How BYOND used to handle characters
In the old days, all characters in BYOND were 8-bit and were defined by whatever locale your system used. This is often called "ANSI" encoding. If your characters used only code values from 1 to 127, then it could be called ASCII which is only 7-bit. ASCII is pretty much universal whereas ANSI used your locale to determine the value of characters 128 through 255.One happy consequence of this way of handling characters was that one character was basically always one byte, which made text very easy to work with in BYOND's built-in routines like copytext(), findtext(), etc.
UTF-8 encoding
Unicode characters can have code values anywhere from 1 to 0x10FFFF, which is a lot. Obviously you can't fit all that in one byte, so BYOND uses a form of encoding internally called UTF-8. Any characters beyond ASCII (1 to 127) are turned into multi-byte sequences like so:Characters 1-0x7F: 1 byte
0x80-0x7FF: 2 bytes
0x800-0xFFFF: 3 bytes
0x10000-0x10FFFF: 4 bytes
All of the text procs in BYOND still use byte positions when talking about the position of a character, rather than counting characters, so the 2nd character may not be at position 2 like it was in older BYOND; it may be anywhere from 2 to 5. The reason the text routines still use bytes is because using a byte position is much faster; having to count characters would slow everything down considerably.

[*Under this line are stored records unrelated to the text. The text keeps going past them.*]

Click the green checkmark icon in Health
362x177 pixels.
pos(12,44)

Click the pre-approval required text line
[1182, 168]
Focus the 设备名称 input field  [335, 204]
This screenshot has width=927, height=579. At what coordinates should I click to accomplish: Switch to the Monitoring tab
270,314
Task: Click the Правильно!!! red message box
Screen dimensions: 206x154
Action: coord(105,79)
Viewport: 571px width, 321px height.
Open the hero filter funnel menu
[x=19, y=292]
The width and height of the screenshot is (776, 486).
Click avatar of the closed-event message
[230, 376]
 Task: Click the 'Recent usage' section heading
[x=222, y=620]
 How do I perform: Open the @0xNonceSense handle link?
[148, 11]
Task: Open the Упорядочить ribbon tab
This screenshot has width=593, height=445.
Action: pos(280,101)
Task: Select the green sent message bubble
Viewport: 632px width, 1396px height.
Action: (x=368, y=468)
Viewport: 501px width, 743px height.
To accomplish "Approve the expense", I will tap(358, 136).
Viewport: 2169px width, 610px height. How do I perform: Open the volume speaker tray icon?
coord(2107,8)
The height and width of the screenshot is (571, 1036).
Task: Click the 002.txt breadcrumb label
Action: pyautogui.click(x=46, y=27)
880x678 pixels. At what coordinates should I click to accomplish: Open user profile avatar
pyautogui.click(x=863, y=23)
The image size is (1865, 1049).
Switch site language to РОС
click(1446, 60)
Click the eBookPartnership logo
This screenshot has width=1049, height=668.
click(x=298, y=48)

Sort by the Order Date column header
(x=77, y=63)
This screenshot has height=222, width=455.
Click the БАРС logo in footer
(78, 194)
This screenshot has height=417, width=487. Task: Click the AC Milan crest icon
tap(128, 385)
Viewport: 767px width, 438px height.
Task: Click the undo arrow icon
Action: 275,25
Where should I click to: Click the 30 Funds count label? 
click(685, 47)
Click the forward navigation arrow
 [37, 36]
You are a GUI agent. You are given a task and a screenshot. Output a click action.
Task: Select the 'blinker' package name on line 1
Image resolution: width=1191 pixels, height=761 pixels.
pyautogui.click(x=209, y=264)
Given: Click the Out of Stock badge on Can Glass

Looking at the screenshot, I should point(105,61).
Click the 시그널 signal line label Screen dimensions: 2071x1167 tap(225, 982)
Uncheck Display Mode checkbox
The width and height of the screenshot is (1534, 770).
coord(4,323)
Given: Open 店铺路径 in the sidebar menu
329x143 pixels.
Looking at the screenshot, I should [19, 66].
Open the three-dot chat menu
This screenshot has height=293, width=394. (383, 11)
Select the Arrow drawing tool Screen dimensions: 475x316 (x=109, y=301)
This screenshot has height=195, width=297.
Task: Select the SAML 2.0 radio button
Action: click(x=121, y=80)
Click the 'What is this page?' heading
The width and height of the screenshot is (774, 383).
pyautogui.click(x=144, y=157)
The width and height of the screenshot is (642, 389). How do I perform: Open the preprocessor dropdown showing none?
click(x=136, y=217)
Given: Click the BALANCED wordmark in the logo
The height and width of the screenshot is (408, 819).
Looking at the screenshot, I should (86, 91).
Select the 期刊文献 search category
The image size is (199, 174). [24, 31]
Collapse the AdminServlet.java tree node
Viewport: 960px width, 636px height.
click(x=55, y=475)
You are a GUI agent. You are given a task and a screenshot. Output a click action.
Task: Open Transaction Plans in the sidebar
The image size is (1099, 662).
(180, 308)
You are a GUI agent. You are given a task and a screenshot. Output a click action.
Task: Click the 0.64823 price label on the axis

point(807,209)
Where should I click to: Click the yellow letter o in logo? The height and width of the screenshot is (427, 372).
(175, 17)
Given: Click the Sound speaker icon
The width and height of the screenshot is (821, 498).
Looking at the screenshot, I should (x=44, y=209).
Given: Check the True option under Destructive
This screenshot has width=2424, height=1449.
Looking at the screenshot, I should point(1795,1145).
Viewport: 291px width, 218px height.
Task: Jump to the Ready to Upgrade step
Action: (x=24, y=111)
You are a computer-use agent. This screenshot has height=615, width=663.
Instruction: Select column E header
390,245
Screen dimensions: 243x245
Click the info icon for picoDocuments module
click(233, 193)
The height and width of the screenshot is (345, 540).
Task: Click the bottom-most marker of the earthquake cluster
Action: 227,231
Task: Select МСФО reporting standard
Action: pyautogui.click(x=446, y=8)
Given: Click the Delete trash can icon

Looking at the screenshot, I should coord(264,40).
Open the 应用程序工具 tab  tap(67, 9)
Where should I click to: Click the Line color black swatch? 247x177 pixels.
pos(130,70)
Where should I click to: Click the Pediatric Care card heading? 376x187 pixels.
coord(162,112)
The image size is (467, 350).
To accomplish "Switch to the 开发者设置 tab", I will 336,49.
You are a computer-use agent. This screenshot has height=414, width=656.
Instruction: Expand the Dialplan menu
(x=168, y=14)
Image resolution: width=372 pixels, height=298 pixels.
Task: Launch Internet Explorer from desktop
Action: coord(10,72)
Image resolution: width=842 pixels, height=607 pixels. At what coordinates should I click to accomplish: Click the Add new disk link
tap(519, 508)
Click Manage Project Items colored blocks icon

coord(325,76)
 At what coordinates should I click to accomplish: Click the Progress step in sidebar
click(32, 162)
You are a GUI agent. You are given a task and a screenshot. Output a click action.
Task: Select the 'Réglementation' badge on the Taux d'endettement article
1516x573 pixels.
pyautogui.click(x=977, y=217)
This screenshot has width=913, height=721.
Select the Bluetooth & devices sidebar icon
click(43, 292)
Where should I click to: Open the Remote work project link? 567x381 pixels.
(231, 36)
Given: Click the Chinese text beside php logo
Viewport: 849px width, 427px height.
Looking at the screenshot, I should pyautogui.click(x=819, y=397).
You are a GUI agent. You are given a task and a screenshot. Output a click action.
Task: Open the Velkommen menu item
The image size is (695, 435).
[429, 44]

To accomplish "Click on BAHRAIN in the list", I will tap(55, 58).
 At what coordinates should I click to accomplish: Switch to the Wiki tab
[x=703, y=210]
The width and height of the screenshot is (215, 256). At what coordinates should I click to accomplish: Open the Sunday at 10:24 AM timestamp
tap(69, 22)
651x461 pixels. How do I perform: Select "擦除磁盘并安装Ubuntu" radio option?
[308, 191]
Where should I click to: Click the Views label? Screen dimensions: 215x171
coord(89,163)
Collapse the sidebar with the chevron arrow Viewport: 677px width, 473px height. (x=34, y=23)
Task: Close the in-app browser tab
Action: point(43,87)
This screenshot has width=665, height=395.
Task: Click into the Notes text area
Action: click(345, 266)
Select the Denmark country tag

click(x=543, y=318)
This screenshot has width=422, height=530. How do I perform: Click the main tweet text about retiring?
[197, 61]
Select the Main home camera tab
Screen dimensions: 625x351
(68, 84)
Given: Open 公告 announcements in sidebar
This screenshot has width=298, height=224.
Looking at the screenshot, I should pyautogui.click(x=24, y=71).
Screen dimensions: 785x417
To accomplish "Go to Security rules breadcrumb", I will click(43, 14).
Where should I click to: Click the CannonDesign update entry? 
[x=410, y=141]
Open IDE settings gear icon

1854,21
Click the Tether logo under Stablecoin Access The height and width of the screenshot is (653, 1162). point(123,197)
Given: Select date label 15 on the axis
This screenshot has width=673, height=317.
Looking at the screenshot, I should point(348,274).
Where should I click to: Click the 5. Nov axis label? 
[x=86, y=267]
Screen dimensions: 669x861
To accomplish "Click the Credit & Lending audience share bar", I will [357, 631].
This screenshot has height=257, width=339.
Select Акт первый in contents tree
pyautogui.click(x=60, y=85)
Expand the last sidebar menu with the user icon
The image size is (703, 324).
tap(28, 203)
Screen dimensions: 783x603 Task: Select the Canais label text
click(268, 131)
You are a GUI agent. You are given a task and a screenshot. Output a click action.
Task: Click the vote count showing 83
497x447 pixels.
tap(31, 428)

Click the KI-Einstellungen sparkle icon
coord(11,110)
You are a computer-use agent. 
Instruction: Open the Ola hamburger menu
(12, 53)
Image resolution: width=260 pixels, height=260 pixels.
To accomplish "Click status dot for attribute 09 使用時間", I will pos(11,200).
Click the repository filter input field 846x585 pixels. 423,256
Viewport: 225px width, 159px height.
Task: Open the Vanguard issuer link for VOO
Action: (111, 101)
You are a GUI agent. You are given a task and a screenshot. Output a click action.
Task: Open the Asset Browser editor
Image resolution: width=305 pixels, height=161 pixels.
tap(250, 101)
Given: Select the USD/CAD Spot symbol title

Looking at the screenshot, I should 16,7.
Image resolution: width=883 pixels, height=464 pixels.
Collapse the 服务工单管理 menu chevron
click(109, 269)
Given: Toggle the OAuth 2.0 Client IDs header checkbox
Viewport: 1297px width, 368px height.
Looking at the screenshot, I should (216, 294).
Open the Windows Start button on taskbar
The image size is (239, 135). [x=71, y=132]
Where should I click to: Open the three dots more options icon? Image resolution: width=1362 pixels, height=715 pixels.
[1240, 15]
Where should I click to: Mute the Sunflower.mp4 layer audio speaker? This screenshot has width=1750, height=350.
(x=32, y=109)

What this means for your code
In places where you use findtext(), length(), and copytext() together, it's very unlikely there will be an issue at all. For instance, this code will be the same as it ever was:proc/SnipWordOnce(text, word)
. = text
var/i = findtext(text, word)
if(i)
. = copytext(text, 1, i) + copytext(text, i + length(word))
Because findtext() produces a byte index and length() returns a length in bytes, you'll have no trouble using a byte index in copytext() no matter what the actual text is.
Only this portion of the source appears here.